The Ombuds Office provides confidential and impartial assistance for staff, faculty and students by listening to their concerns, facilitating communication and conflict resolution, and offering information and referral. Due to the COVID-19 crisis, all appointments with the ombudsman are now online via Zoom (phone/video). Click here for contact information.
The Office is also offering the following online services:
Ask the Ombuds
A weekly informal online chat, Wednesdays, 1 pm
The purpose of the chat is to learn how the Ombuds Office can be a resource for you; to discuss general issues about your work or study; and to learn about topics of interest such as effective and respectful communication, resolving problems or conflict and any other topics to assist you in improving the work or academic environment.
Registration is not required. Click here to join on Zoom.
April 2020 Online Workshops
Click the links below to register — select a date and you will receive a Zoom meeting room ID. Reminders are sent out closer to the workshop date. If you cannot access the registration form, try another browser or contact the Ombuds Office.

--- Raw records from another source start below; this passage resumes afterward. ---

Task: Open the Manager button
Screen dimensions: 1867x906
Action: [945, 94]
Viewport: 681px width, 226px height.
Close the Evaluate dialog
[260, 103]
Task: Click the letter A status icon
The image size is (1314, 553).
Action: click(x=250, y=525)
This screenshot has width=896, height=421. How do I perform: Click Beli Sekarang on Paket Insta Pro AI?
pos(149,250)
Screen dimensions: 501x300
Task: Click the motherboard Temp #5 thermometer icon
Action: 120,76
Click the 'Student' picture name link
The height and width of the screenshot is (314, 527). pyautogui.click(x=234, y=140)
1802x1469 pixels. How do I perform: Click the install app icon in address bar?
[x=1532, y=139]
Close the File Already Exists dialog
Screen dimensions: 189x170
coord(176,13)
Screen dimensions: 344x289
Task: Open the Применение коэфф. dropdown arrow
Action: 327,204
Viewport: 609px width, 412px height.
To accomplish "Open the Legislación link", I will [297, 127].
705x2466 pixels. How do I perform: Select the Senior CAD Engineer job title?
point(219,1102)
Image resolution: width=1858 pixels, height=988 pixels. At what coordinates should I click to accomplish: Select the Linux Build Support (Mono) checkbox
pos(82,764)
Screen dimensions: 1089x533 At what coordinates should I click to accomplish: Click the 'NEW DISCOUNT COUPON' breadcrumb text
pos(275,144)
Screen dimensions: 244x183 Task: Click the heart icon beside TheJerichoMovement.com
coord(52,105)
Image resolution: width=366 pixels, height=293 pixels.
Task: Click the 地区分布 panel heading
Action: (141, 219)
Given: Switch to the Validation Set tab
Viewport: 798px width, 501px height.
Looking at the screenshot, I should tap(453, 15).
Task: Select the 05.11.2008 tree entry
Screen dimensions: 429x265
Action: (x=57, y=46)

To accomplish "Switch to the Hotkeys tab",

Communicating During a Crisis (New)
When we feel stress and anxiety it is often difficult to be at our best when communicating with others. Learn about some quick and easy tips. They will help us stay in the present moment, be more self-aware and reduce unnecessary conflict or miscommunication.
Improving Performance (New)
Making time to develop optimal performance is not easy. With the amount of stress, distractions and interruptions in our daily lives, it’s difficult to commit to this goal. Many sources refer to the ABC’s of self care to reduce stress. Learn about these and other tips for guidance and support.
Becoming Resilient (New)
Resilience is the ability to bounce back after adversity or change. Why are some people more resilient than others? How is it that even though they experience the same event as we do, that they seem to cope better?
Adjusting to Change and Transition (New)
It is not uncommon for people and institutions to resist change. Often it is not the change that people struggle with; it’s the transition — our psychological adaptation to the change.